Closed fchollet closed 6 years ago
[EDIT:DONE]
Not pressing, I guess, but the (non-)cropping issue (PR #4941) would be nice to either fix, or at very least fix the documentation/code that defaults to a non-working crop of ((0,0) (0,0)).
The issue applies to Cropping2D and 3D; 1D works fine.
[EDIT: DONE]
The only other thing I can think of is the DeConvolution layers, specifically in Theano. 'tf' ordering does not work as expected, but I have not drilled into it.
Some example code (I haven't opened an issue or anything yet. Trying to understand DeConv fully first):
from keras.models import Sequential
from keras.layers import ZeroPadding2D, Deconvolution2D
from keras import callbacks
import numpy as np
# This gives an unexpected output shape
model = Sequential()
model.add(Deconvolution2D(3, 3, 3, output_shape=(None, 14, 14, 3), border_mode='valid', dim_ordering='tf', input_shape=(12, 12, 3)))
model.compile(loss='mse', optimizer='adam')

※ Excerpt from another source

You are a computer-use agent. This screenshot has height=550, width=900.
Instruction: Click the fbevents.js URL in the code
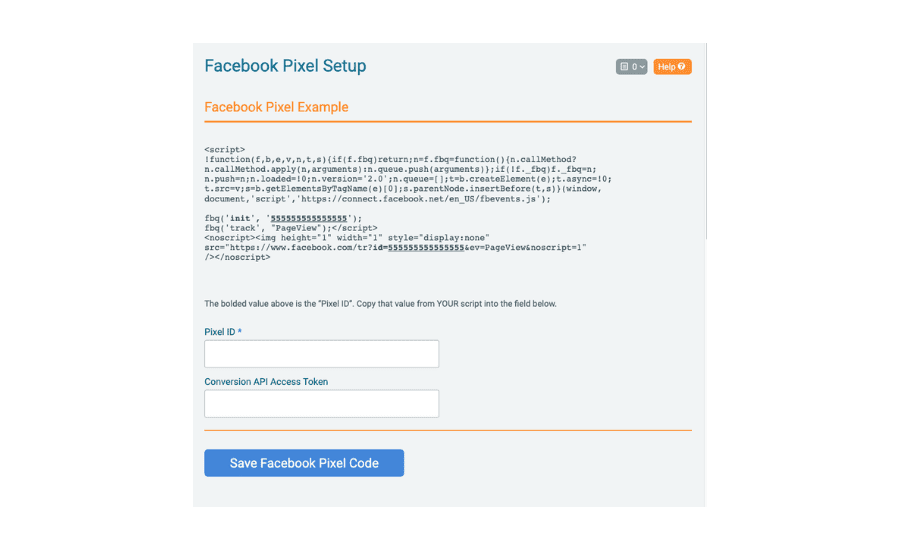pos(418,199)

print 'Actual Output Shape: ', model.predict(np.ones((1, 12, 12, 3))).shape
# >> Actual Output Shape: (1, 14, 3, 3)
# This makes it seem like the image was 12x3 with 12 channels, or something
# This works, and gives reasonable output
model = Sequential()
model.add(Deconvolution2D(3, 3, 3, output_shape=(None, 3, 14, 14), border_mode='valid', dim_ordering='th', input_shape=(3, 12, 12)))
model.compile(loss='mse', optimizer='adam')
print 'Actual Output Shape: ', model.predict(np.ones((1, 3, 12, 12))).shape
# >> Actual Output Shape: (1, 3, 14, 14)
# This is as expected, and matches the doc
[EDIT: DONE]
Not sure of your definition of pressing, but --
I think there might be an issue with saving deconv layers with the tf backend.
from keras.models import Sequential, load_model
from keras.layers import Deconvolution2D
model = Sequential()
model.add(Deconvolution2D(3, 3, 3, output_shape=(None, 14, 14, 3), input_shape=(12, 12, 3)))
model.save('tmp.model')
del model
model = load_model('tmp.model')
gives an error for me when I'm using the tf backend.
I added a tuple cast that seems to fix it for me in #4999
(I originally had a second bug here, but it seems to have been fixed!)
I've made 2 PRs: one to fix a bug in DeConv2D, and then a general bug that I found relating to initializations (generally with convolutoinal layers); see #5000 and #5002
[EDIT: FIXED IN RECENT VERSIONS OF TENSORFLOW]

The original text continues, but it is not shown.